Welcome back to another Saturday Night B-Movie review. Last time out we reviewed Rubber, a film about a sentient car tyre… Yep. This time out we lock at Irvin S Yeaworth Jr’s The Blob (1958).
When teenagers Steve Andrews (Steve McQueen) and Jane Martin (Aneta Corsaut) witness what they think is merely a falling meteorite hitting nearby they decide to investigate it. At the same time, a local farmer foolishly picks at the meteorite and causes catastrophe for him and his town.
I had previously seen the 1988 remake of The Blob many moons ago and thought about how weird it was. How did they make it? Why did they make it? Who gave money for it to be made. So many questions. It wasn’t until I found out that there was, in fact, a previous version (that had its own sequel) made in the 1950s AND it starred Steve McQueen. Sold.

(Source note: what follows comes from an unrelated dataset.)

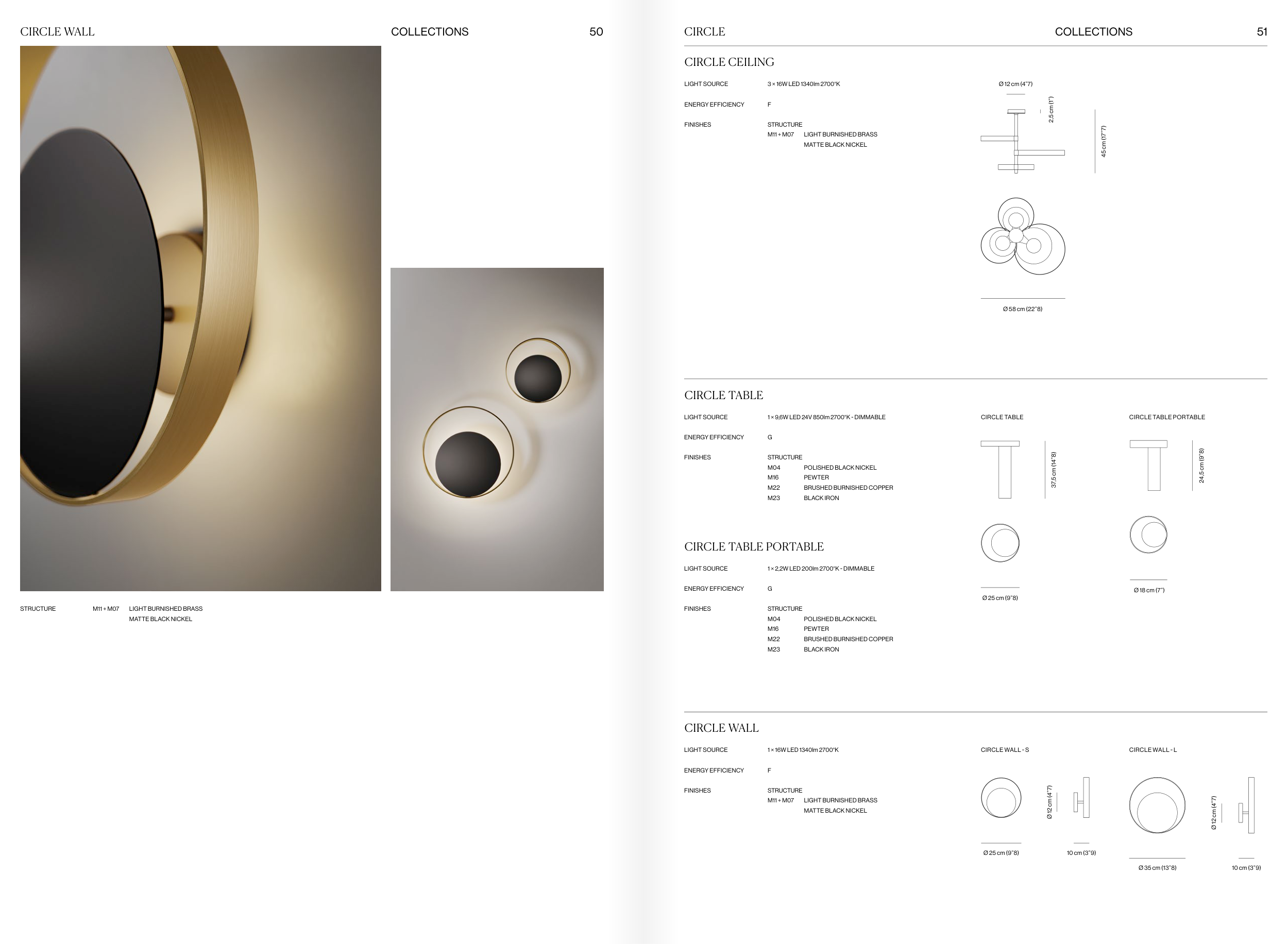
Task: Click the Circle Table Portable top-view drawing
Action: 1148,535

Steve (or Steven as he is billed for this film) McQueen, of course, commands the screen and his upward trajectory after The Blob was a near certainty. Though that is almost a false praise for The Blob as the acting of the other characters is less to be desired, but hey this is a very obvious B-movie and we cannot expect the best acting every time. A rather awkward happenstance is that McQueen is made out to be 18 when he looks every bit of a man in his 30s (he was only 28 at the time). When he talks to the police about the emergency breaking out he looks older than some of those he is trying to get help from. Utter joys for a fan of a B-movie such as this, as this is almost always the case. Teenagers who are in their late 20s is a Hollywood running gag at this point (though even in the early 1920s Mary Pickford could attest to a similar life).
Without a doubt, the majority of time and energy went towards the ever-growing blob itself and the special effects. Are there links to the colour of the blob itself? Possibly this entity is a deep red that highlights so many bad things in 1950s America, Soviets, danger and lust. Always moving towards its next victim like an unkillable menace. Even though it is literally a red blob moving about for the era this would have taken a fair bit of time to conjure up. To be fair to this version, they did a far sight better job of creating a scary being than its sequel in 1972 which cannot even be classed as a B-movie. The feeling that the film simply ran out of the budget is pretty clear here as we are given as abrupt an ending as I have seen in quite a while. The hope that The Blob would have a sequel is also evident from the open-ended finale.

Irvin S. Yeaworth Jr has some difficulties with setting up scenes, with some characters placed in bizarre places for where they should be. This would be his second of only 6 films directed and it is sadly obvious as to why his career did not blossom. He does his best of course, but angles are limited. You almost think that at times he learned the trade from watching D.W. Griffith films due to the rather static cuts and random insert close-ups of characters uttering their dialogue. Yeaworth Jr, of course, worked on short Christian educational films and really should not have been near such a project.
In the end, The Blob really tells the story of an age of teenagers rebelling and trying to take control of their lives in the late 50s and the authority (or grown-ups) not believing them fearing that they are merely juvenile delinquents. Even threads of Communist fears are portrayed here. Is the blob really from space or from the Soviet Union? Who knows? To me, the main theme is whether these adolescents are worth being trusted, the politics of the time wanted them to be trusted so the most good-natured adults believe Steve. A trend that will never really leave horror films if we are honest.
The Blob is not a great film or even a good film, as, with many B-Movies, it is a great bad film. That awkward middle that B-movies love to tightrope along.